Driverless cars create the additional environmental danger of increasing the number of car trips and miles cars drive. A study at the University of Michigan this year argued that driverless cars will inevitably use more fuel than cars with drivers because they will encourage those extra trips. For cars owned by individuals, it will be attractive for families to skip combining trips and instead have the car drop Dad off at work, come open empty to pick up Mom, and even potentially add separate trips for older kids.

Translate a similar analysis to a place like New York City and you have the fear that large numbers of energy-efficient subway trips get replaced with polluting Uber taxi rides. Data shows that Uber has already increased congestion in downtown Manhattan, so it's hard to believe that the promise of "cheaper" driverless rides won't explode that congestion in the future.

As importantly, the "convenience" of taxi trips will likely encourage more poorly designed transit corridors in New York City and across the country, encouraging new housing in expanded urban sprawl - the core source of climate change pollution. The issue of Uber and expanded driverless cars is not just about how they might make driving today more convenient, but whether they are just a way to avoid the broader planning and infrastructure investments to fix long-term problems in our transit systems.

Mass Transit is the Real Innovator, Not Silicon Valley

Mass transit has been having a slow but steady revival in this country as the number of vehicle miles driven per person has been dropping significantly since 2005. Uber, Tesla and Google are promising a driverless car "fix" for transit issues, a solution that is attractive for many politicians precisely because it demands few new public dollars or the hard decisions needed to change environmentally destructive (and racially segregated) housing and transportation development patterns in our nation.

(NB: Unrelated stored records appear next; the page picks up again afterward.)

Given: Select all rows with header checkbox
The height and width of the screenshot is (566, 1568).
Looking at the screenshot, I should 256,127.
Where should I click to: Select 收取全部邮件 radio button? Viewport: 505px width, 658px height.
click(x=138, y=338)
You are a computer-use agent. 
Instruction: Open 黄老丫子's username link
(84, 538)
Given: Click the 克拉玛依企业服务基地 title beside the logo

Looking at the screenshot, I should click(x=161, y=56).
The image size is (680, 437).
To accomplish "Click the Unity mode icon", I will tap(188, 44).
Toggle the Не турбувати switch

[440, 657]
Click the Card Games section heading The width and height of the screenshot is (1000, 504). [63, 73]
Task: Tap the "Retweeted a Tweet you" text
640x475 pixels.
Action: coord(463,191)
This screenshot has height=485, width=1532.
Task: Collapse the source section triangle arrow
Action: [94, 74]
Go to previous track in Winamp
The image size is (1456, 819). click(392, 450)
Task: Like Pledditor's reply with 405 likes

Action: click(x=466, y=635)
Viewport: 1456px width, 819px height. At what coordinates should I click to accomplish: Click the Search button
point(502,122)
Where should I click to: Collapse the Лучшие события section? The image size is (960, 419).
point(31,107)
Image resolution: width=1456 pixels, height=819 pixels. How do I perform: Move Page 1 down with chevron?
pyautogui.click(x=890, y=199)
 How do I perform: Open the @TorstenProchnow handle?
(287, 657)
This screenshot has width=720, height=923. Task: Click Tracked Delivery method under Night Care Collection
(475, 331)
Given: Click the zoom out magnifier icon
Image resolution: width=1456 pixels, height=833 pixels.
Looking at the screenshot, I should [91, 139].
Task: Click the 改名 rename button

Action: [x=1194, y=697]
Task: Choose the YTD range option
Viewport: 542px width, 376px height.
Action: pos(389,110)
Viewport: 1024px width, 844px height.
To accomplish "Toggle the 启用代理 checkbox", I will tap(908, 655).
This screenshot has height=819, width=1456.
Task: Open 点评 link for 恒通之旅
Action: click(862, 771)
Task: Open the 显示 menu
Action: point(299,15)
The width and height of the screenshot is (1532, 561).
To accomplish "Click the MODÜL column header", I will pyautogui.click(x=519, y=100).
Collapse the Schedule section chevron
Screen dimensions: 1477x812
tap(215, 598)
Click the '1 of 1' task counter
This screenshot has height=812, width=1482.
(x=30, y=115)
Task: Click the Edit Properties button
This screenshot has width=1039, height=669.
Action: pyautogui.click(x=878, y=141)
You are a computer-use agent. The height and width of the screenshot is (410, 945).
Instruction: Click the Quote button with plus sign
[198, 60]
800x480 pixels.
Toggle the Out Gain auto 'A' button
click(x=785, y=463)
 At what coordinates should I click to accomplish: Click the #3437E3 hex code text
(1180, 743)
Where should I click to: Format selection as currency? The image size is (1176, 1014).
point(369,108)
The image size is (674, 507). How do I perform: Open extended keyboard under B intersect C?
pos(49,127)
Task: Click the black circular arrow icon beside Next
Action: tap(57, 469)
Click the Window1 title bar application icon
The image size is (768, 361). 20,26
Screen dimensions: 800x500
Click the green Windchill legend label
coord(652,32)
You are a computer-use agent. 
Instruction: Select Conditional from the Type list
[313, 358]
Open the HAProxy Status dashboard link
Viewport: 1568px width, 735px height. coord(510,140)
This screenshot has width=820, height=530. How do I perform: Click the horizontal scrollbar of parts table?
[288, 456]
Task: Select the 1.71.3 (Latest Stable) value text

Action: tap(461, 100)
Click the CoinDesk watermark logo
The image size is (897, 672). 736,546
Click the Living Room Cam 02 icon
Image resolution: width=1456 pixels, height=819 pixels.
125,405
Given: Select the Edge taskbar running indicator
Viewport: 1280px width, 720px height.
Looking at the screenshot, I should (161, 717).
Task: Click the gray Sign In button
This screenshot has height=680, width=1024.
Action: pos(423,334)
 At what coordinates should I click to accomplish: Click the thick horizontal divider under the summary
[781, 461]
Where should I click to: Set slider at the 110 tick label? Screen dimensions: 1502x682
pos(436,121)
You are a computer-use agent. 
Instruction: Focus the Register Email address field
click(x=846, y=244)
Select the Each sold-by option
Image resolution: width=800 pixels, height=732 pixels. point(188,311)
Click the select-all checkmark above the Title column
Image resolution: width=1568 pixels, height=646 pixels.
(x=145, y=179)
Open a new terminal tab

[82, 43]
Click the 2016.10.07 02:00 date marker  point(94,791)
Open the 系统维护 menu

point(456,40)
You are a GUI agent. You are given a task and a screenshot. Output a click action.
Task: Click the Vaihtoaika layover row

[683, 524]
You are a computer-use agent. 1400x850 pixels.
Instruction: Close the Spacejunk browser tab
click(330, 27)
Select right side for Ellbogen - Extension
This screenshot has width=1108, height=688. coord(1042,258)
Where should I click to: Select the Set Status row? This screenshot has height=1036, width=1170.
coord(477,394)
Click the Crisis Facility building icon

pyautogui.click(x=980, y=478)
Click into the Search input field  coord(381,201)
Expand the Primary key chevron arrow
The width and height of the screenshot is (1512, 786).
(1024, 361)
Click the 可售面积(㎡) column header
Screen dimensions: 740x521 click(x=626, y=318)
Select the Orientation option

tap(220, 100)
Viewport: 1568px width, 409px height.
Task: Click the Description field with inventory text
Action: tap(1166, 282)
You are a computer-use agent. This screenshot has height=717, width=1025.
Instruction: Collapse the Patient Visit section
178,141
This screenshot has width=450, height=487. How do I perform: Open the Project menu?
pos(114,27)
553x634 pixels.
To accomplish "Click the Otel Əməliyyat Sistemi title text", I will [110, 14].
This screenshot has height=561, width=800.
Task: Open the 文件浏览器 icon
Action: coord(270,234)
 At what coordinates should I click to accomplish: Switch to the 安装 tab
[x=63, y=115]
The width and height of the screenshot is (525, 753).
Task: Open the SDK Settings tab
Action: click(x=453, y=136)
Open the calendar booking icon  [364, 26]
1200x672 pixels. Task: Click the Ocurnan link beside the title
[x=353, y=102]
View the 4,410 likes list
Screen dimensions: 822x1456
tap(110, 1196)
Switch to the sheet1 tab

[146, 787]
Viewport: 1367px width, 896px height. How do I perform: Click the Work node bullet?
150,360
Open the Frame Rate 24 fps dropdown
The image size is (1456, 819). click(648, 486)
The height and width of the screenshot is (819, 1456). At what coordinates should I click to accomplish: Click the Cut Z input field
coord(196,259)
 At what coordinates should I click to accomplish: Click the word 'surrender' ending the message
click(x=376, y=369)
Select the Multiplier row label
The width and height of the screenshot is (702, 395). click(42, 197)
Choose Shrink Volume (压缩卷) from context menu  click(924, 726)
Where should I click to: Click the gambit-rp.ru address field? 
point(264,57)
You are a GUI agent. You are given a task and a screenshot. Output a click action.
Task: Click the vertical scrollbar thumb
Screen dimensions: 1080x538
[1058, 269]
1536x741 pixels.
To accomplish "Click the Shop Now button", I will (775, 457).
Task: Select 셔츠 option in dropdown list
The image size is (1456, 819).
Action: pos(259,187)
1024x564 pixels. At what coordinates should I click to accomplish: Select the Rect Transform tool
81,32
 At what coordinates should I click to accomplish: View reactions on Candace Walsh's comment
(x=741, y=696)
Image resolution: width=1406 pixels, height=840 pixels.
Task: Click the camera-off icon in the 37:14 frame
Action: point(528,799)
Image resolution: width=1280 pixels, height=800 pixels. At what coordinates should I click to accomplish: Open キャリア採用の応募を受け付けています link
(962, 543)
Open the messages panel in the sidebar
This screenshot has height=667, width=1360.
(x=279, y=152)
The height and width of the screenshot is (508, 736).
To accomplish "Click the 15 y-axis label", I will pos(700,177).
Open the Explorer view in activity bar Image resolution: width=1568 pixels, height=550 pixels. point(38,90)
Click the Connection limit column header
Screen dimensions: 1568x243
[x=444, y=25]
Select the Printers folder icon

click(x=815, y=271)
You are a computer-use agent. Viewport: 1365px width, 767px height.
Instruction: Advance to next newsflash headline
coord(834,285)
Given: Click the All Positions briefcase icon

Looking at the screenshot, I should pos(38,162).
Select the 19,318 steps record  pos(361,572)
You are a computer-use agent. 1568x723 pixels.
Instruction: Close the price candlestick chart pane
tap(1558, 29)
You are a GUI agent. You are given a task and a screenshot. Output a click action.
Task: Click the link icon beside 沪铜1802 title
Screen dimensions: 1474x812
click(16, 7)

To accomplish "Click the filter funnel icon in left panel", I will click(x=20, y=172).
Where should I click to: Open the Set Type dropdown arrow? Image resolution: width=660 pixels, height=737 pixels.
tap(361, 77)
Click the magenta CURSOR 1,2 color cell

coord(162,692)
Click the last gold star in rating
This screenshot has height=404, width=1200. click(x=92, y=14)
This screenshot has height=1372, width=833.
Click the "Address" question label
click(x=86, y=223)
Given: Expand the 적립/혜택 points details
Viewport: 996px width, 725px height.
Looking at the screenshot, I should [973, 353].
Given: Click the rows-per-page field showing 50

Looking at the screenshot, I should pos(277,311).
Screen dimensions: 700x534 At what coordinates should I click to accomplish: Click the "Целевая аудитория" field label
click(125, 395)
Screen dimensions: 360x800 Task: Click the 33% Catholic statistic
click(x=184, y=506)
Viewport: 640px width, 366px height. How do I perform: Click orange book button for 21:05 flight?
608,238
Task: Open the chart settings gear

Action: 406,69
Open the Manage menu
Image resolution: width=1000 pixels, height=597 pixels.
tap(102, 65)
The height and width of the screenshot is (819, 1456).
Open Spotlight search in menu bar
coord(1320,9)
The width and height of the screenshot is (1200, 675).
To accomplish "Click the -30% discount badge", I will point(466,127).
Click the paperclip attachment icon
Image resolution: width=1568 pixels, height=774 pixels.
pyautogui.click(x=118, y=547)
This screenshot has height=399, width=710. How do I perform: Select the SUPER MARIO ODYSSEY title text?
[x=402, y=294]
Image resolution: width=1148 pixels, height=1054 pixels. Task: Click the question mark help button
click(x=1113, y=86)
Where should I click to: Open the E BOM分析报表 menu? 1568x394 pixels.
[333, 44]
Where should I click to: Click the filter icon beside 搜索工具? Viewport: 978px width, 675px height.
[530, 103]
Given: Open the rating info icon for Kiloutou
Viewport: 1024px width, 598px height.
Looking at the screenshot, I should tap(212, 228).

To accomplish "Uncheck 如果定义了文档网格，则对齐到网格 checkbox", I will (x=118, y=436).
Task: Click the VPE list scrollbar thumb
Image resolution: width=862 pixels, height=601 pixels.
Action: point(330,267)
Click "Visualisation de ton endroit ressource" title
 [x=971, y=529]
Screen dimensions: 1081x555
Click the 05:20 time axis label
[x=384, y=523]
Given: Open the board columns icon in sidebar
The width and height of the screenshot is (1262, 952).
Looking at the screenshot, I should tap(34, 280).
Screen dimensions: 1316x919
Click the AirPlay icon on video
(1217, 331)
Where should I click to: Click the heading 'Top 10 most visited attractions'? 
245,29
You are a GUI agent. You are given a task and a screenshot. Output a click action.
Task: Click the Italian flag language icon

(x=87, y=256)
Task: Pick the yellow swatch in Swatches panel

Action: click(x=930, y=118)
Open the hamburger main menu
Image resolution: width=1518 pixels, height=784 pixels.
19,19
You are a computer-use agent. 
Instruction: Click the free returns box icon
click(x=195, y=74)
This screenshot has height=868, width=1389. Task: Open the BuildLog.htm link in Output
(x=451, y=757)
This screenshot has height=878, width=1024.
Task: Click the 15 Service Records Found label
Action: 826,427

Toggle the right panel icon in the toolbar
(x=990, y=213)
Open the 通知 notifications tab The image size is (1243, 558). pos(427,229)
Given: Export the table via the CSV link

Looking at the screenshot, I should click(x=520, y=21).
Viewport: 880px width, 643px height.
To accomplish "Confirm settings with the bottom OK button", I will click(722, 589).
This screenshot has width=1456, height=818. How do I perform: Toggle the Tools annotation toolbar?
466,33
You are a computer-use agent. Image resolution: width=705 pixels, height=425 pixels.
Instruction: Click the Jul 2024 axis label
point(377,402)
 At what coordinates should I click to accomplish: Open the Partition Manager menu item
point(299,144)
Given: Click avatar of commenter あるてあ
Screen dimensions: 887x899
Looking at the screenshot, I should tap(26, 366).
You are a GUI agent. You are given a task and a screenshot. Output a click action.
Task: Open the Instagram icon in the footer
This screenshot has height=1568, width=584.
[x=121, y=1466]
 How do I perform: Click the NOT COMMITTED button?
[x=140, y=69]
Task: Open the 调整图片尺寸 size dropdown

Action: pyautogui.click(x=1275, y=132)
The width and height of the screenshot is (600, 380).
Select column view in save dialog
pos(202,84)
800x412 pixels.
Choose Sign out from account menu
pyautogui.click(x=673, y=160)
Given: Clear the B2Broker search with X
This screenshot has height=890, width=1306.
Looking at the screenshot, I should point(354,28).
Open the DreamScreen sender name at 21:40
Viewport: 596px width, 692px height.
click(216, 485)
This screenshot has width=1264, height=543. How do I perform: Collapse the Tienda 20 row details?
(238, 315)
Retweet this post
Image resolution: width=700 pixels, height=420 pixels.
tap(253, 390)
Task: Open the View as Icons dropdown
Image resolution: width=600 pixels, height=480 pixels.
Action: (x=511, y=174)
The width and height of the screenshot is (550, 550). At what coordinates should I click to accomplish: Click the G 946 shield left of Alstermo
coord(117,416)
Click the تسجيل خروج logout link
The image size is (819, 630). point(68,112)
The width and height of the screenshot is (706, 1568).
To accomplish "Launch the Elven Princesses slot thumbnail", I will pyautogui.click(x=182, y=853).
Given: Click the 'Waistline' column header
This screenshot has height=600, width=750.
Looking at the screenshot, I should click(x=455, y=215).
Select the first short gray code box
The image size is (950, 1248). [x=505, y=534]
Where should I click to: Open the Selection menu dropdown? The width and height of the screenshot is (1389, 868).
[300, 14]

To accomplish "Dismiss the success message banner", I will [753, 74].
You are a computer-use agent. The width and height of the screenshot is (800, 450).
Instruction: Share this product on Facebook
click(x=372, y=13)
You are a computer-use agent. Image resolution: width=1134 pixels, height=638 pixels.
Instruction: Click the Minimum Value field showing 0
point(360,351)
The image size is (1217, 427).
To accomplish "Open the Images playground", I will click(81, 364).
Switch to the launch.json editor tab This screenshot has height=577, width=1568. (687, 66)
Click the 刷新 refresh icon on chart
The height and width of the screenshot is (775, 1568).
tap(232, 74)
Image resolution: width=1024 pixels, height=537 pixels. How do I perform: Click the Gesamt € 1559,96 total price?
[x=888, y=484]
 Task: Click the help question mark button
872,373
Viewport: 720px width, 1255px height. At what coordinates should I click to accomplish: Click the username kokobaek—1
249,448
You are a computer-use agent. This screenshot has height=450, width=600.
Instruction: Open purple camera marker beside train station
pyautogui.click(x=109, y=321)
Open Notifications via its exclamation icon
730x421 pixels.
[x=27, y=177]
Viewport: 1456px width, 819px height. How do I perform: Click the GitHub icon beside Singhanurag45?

That a taxi-hailing app is an important "disruptive innovation" is a distraction from the serious failure of the U.S. to invest significant dollars in transportation infrastructure, particularly new transit that is less polluting. The World Economic Forum's Global Competitiveness Report ranks the U.S. 15th in quality of its rail system and 16th in quality of its roads--and public investment in infrastructure has continued to fall in the last few decades.

Compare this to China where the government has announced plans for major investments to unite a region of 130 million people in the Beijing region with new high-speed rail lines, new subway systems to replace dysfunctional highways, and better connections between small and larger cities to make it possible to get across the region rapidly for all families. Between 2008 and 2010, the government approved $654 billion in investments for mass transit as part of the country's stimulus effort to fight the global financial crisis. Probably not coincidentally, as China has seen that such investments can strengthen their economy and deliver climate change emission reductions, they have become far more willing to commit to global agreements to reduce climate change.

Relative to the kind of bold investments for the future that China is now making - something that the U.S. itself was once a leader in globally - the "innovations" of Silicon Valley, like driverless cars, seem somewhat pathetic. They seem to be more of an excuse by economic and policy elites to distract the public debate away from the investments needed- and taxes on that economic elite - that could deliver real improvements in transportation for the population as a whole and the reductions in climate change emissions needed to save the planet.

Uber and driverless cars may have some niche role in supplementing transit systems across the country, but as New York City studies their likely impact, we can hope that the City follows through on ensuring that they contribute significantly to expanding the mass transit systems that remain the all-time champion innovators in fighting climate change and delivering effective transportation for most of the population in the City.